Toolbar Box Two: FX

Dodge BurnFX: Dodge, Burn, Soft, Text & Combine
Dodge: When you use the Dodge tool over the top of any color already on your drawing it lightens/brightens the color. It doubles the effect where you cross over an area you've already Dodged. It can quickly become "overdone" but, used in moderation and set at low opacity (more like strength with this tool), you can create wonderful highlights and special effects with it. Below is a sketch I did in just a few minutes. I filled the canvas with a very dark brown. Then, the rest of the drawing is done entirely with the Dodge tool. The brighter areas are achieved by repeated strokes. No other color was applied. (Dodge and Burn are photography terms used to denote increased or decreased exposure.) Try using the Dodge Tool in conjunction with a texture for making a sparkling effect on water or other surfaces. The Dodge Tool is symbolized by a + (plus) sign.
Burn: The Burn Tool, as you might expect, does the opposite of the Dodge Tool. It darkens and saturates any color you have already used in your drawing. It is often used for adding medium to dark shadows. The strength of the effect it produces is determined by the setting on the opacity slider. Burn is symbolized with a - (minus) sign.
Soft: The Soft Tool is a blurring rather than a blending or smudging tool. It works best for softening the edge of lines that are too jagged or for blurring the focus of details that you wish to give the appearance of receding into the distance. The strength or effect of the Soft Tool, as with Dodge and Burn, is controlled with the opacity slider in Box Nine of the Toolbar. In the example below I have softened the right edge of a pen and a pencil line and then blurred the right side of a textured area. The tool was set to full strength (opacity slider). The Soft Tool is symbolized by a blue droplet.
Dodge Example Burn Example Soft Example (JTablet enabled)
Dodge Example Burn Example Soft Example
Remember that you can vary the size and opacity of the Dodge, Burn and Soft tools just as you can with the other brushes.

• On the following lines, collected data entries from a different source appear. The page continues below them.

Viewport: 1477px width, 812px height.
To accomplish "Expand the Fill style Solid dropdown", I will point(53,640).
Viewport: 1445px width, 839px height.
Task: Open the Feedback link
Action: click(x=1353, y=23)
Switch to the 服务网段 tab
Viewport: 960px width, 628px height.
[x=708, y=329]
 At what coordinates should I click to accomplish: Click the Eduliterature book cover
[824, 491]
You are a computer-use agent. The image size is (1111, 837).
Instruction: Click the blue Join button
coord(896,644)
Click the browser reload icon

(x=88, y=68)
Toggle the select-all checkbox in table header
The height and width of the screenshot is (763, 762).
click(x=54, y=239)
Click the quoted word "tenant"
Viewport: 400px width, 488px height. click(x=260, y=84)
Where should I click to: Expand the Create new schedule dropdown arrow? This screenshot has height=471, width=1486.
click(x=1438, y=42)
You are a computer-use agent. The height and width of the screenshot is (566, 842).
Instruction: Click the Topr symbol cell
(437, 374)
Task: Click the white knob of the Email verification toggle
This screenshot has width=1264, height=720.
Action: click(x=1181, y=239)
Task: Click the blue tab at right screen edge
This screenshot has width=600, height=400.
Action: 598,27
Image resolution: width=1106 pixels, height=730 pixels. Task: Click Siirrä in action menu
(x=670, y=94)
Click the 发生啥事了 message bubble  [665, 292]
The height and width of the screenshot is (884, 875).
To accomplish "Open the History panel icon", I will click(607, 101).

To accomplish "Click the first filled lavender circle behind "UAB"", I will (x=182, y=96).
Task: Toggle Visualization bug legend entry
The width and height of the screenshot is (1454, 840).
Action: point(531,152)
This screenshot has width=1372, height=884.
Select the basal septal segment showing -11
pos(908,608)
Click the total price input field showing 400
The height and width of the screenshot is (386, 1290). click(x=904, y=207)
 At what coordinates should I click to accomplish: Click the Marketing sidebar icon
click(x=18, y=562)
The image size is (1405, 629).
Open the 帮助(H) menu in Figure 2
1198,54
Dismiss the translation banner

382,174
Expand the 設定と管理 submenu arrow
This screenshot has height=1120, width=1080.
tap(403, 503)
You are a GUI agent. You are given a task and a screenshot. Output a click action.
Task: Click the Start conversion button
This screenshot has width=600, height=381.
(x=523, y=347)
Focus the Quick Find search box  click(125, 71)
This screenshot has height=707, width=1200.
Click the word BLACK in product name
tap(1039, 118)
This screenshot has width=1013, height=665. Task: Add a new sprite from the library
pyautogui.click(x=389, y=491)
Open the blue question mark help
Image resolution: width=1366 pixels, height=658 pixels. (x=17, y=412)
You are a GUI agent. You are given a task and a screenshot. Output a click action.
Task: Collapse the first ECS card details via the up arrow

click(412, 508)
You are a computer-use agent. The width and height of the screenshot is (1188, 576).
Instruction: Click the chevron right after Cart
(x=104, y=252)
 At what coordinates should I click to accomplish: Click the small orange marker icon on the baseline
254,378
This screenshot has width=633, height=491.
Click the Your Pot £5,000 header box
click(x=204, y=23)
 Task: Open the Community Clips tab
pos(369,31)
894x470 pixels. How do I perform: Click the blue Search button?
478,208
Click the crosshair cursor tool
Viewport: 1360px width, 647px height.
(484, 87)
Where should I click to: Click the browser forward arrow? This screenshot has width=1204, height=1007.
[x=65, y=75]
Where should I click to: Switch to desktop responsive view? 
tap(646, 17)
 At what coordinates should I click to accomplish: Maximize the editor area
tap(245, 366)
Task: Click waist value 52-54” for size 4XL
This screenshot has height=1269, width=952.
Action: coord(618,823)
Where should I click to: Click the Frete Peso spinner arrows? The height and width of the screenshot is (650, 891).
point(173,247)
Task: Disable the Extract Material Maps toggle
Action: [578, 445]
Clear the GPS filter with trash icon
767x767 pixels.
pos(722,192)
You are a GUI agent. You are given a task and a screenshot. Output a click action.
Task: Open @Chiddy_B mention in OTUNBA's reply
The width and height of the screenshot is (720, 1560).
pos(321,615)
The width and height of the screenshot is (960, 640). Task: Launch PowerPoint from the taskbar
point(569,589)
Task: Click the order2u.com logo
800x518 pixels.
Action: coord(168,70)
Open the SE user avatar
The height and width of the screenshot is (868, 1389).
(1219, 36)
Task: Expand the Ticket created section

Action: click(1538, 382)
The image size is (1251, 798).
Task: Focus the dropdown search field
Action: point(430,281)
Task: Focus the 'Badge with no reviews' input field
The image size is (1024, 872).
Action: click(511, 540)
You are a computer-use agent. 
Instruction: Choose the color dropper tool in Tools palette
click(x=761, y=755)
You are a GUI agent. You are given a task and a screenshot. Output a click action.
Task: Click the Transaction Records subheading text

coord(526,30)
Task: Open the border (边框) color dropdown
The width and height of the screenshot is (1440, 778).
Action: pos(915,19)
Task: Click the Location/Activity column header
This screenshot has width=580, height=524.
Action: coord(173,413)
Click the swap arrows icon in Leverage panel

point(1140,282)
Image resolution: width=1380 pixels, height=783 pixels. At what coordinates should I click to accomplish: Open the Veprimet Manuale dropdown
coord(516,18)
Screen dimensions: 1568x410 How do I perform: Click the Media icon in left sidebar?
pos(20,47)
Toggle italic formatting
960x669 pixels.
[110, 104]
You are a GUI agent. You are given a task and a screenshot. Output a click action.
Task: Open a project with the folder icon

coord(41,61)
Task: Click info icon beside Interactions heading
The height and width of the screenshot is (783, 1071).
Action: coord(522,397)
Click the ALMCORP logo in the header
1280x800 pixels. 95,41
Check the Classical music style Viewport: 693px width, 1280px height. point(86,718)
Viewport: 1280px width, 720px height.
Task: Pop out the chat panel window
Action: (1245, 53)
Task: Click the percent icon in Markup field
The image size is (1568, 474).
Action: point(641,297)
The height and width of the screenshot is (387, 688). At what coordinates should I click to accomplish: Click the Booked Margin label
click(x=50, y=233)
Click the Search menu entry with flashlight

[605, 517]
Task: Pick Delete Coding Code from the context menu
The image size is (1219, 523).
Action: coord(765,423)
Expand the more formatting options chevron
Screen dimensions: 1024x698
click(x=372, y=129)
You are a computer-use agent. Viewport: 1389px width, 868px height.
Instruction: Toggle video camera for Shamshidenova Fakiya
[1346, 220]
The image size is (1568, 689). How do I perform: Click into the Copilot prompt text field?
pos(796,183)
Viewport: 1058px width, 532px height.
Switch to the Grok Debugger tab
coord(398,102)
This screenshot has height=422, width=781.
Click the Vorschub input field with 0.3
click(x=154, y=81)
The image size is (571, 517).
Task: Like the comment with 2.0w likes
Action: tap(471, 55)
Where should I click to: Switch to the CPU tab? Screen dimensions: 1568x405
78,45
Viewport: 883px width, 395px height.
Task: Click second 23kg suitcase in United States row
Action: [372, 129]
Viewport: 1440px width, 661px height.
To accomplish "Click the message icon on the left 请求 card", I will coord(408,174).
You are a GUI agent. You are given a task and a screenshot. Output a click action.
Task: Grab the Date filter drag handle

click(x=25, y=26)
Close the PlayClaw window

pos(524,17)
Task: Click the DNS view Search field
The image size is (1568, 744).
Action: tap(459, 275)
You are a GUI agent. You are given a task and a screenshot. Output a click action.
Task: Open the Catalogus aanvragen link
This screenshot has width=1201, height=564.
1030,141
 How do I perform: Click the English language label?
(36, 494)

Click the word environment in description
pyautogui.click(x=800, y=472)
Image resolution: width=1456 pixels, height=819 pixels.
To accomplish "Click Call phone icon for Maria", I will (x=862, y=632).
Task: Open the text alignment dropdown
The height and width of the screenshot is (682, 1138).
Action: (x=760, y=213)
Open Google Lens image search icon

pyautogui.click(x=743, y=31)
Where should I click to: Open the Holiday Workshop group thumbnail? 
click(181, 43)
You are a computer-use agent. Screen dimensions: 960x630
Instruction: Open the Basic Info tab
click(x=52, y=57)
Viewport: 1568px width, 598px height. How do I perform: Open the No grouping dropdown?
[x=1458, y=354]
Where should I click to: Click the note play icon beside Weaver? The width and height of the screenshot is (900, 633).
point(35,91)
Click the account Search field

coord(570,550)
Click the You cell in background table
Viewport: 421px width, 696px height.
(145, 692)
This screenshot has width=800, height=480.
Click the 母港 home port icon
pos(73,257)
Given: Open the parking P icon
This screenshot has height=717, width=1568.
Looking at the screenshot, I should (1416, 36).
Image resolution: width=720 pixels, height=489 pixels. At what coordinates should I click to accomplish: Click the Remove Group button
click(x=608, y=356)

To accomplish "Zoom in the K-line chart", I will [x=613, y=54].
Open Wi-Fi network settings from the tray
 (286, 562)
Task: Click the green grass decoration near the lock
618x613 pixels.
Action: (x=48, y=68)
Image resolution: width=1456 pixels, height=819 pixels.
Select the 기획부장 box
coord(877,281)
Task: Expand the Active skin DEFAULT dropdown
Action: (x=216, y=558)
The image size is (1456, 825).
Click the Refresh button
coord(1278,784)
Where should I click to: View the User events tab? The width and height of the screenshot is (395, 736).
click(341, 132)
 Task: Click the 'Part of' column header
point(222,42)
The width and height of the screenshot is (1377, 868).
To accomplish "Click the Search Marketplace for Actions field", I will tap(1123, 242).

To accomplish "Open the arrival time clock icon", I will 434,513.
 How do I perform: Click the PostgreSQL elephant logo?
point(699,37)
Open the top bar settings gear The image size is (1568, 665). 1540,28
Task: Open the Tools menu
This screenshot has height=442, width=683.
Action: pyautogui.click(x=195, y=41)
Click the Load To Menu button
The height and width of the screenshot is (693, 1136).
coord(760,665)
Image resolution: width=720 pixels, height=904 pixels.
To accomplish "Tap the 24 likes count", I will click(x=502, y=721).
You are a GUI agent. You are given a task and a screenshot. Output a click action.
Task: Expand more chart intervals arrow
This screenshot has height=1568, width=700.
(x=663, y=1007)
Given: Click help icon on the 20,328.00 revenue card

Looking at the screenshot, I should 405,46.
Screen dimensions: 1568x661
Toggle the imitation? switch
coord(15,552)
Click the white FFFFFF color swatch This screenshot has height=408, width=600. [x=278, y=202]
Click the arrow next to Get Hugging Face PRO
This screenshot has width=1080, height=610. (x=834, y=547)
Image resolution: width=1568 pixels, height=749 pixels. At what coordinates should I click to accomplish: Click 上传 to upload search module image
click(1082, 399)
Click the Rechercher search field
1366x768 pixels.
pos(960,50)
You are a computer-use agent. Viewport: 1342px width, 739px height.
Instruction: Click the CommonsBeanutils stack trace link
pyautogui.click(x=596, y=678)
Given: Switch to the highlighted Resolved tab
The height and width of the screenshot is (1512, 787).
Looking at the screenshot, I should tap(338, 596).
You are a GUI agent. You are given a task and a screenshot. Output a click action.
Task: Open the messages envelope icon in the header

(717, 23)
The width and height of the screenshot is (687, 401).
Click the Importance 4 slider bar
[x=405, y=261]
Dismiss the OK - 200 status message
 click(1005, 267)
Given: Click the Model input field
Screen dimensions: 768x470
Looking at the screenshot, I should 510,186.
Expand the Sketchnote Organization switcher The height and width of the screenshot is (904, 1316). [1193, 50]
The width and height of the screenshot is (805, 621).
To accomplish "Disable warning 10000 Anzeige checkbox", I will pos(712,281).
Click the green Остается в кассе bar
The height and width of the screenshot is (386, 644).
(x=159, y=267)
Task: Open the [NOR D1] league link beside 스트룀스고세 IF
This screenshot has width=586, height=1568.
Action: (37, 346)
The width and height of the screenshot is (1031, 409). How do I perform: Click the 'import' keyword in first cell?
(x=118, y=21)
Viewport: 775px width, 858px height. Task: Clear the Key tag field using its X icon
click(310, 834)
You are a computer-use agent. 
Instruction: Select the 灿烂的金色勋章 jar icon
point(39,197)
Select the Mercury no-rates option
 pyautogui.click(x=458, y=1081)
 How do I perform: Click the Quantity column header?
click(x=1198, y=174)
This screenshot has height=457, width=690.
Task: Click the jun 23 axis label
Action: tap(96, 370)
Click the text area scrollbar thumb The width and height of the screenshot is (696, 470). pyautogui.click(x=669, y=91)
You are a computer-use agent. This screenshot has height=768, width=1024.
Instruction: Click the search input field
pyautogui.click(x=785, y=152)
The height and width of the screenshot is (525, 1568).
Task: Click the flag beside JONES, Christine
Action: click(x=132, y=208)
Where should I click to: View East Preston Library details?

  1. When you select the Text Tool and then click anywhere on your canvas a small text window will open. Dragging it to the upper left-hand corner of your canvas will give you the maximum space on the canvas for entering your text. Type your text into the small box. (You can reposition the text later with the copy tool, if necessary. Read about the Copy Tool on the Toolbar : Box Three page of the tutorial.) If you allow the box to go off the edge of the canvas, the tool won't work (visually, you cannot always tell if the box has gone over the edge of the canvas on the right side).
  2. Now, go down to Box Five on your toolbar and cycle/click through or open the drop-down menu until you find the Text Font Tool in that box. Choosing the Text Font Tool will open a window at the upper left-hand side of your screen. This window allows you to choose: Font, Font Size, White Space, Bold, Italic, and Horizontal (default) or Vertical Alignment. When you have done that, click "Apply". (Notice that I have repositioned the Text Font window so that I can see my color picker window.)
  3. Next, move your cursor into the box where your text is written and highlight the text.
  4. Then, using the color palette on the toolbar or the floating color picker (as I have done in the illustration - see the little white circle in the purple area?), choose the color you want your text to be.
  5. Now hit "Enter" on your keyboard. Your text should have appeared on your canvas. If it did not, try increasing the White Space number until it works. Although it does not show, the larger the White Space, the shorter your text box.
It's best to create your text on a separate layer from the artwork. That way you can reposition it without affecting your drawing. You can also use any of the other layer properties to affect the way the text appears; partial opacity so you can see through it to artwork on the layer underneath, for instance. (See the Layers portion of the tutorial.)
Text Tool
Combine: This is a tool for working in Layers. This tool has a similar function to the option in Layers for "merging" the layers. The difference is that it allows you to only merge a selected portion of the canvas instead of the entire area.

  1. Select the Combine tool. Check to see which layer you are currently working in.
  2. Use Combine to merge your current layer and all the layers below it in an area you are about to elect.
  3. Click/hold your cursor at a corner of the area you want to merge, and then drag the cursor toward the center of that area until the square/rectangle is the desired size. Release.
You have now Combined everything within that shape on the current layer and all layers below it. All the layers above the layer in which you are currently working will be unaffected. (Example: If you were working in layer 3, and used Combine, everything on layers 2, 1, and 0 will now be merged into layer 3. Layer 4 will remain unaffected.)